Write out the lines of every item below word for word, leaving the pictures out.

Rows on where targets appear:
================
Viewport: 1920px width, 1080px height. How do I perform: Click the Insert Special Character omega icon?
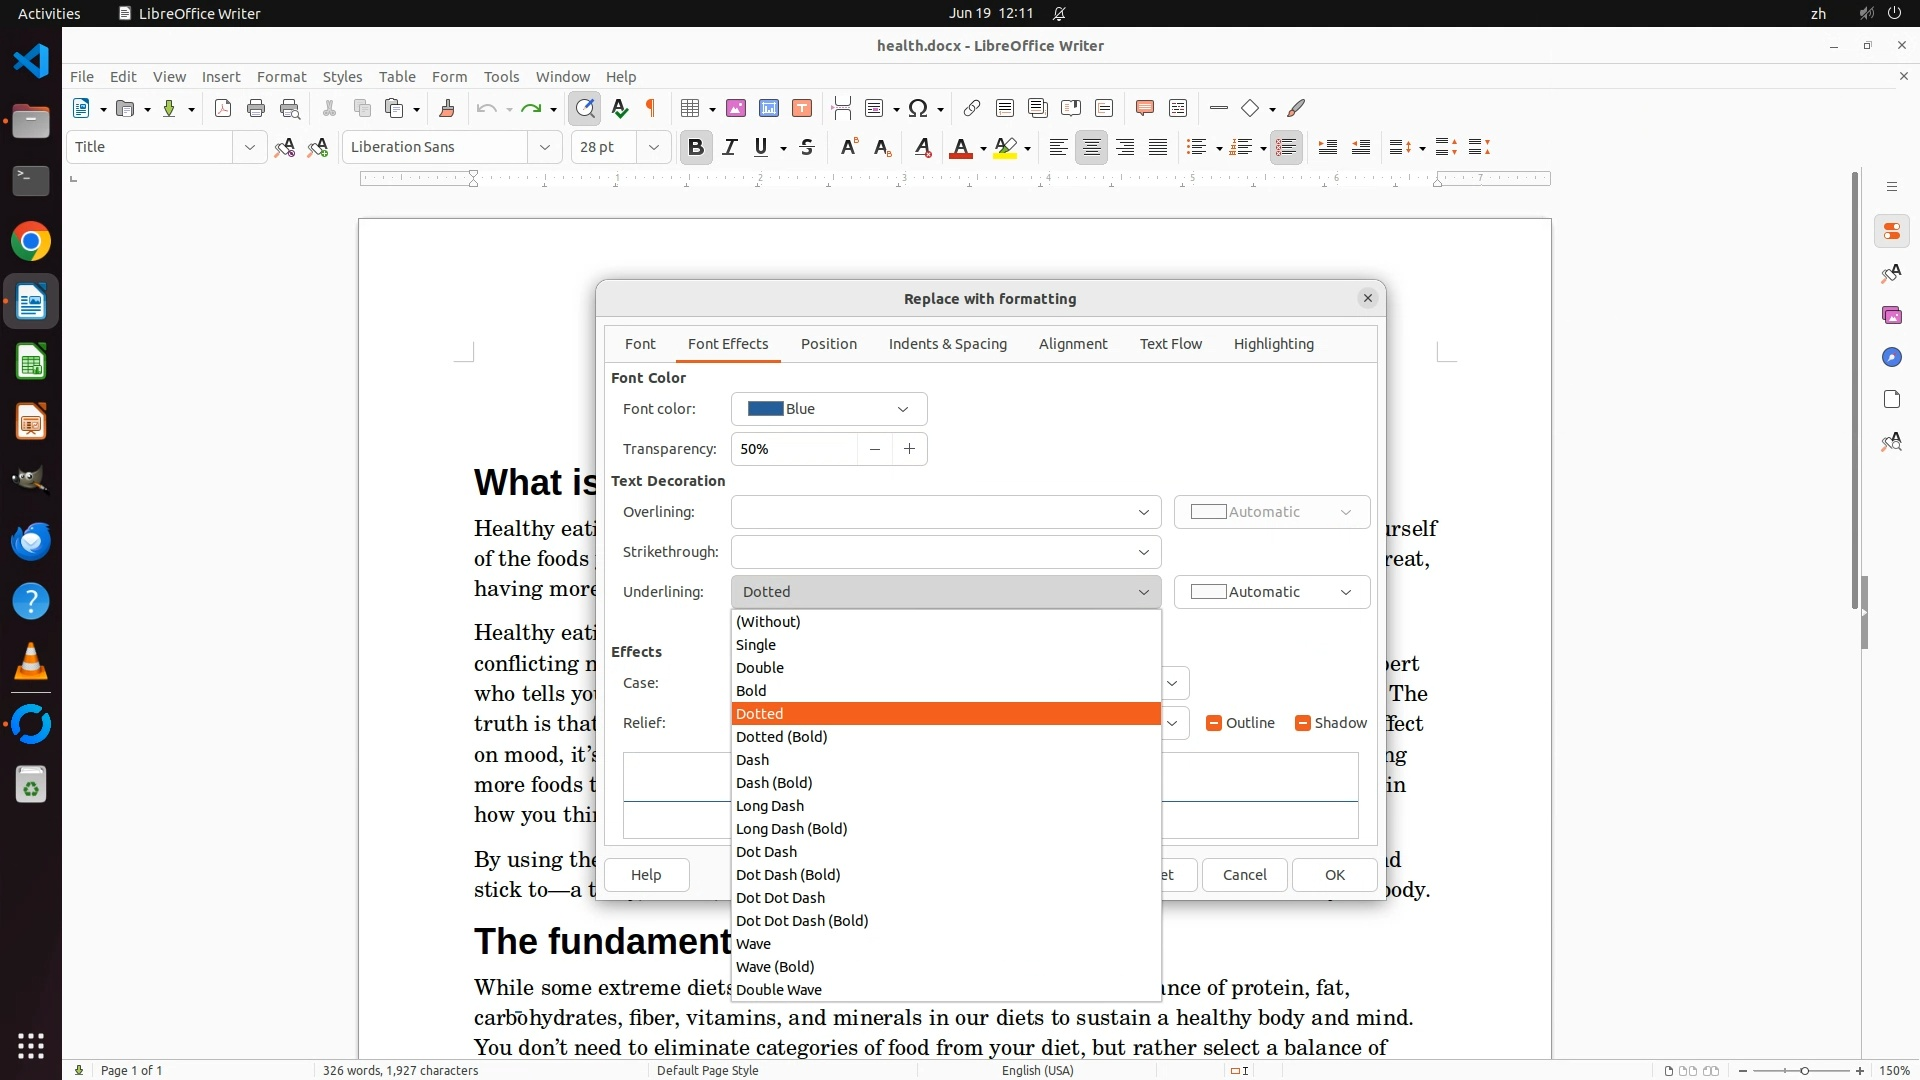918,109
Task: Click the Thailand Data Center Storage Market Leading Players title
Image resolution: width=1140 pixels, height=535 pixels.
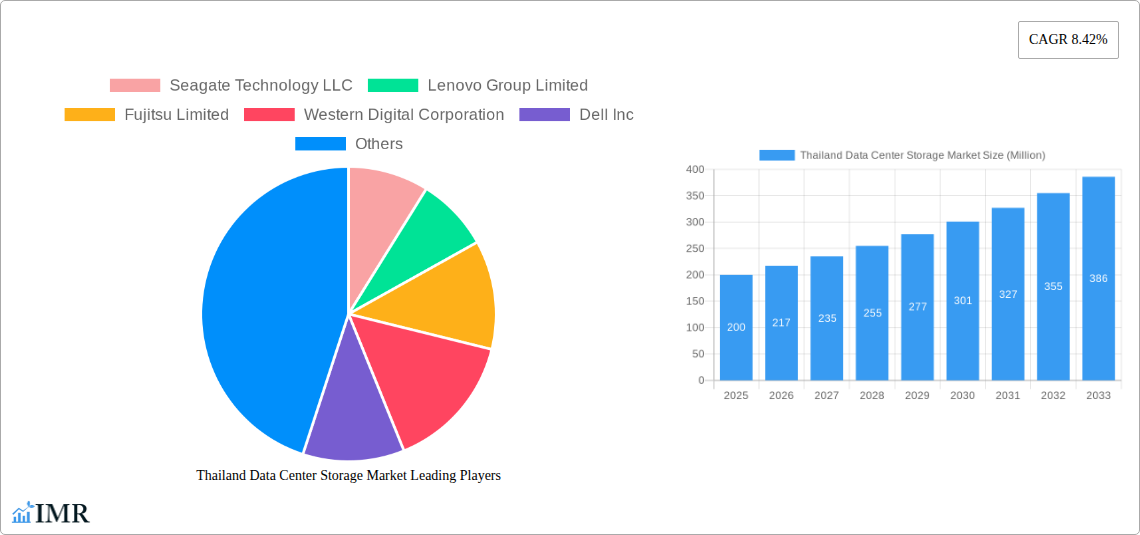Action: [348, 476]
================
ANSWER FOR THIS EXERCISE -
Viewport: 1920px width, 1080px height. How do I perform: Click the Insert Special Character omega icon?
918,109
Task: Click the Thailand Data Center Storage Market Leading Players title
Image resolution: width=1140 pixels, height=535 pixels.
Action: [348, 476]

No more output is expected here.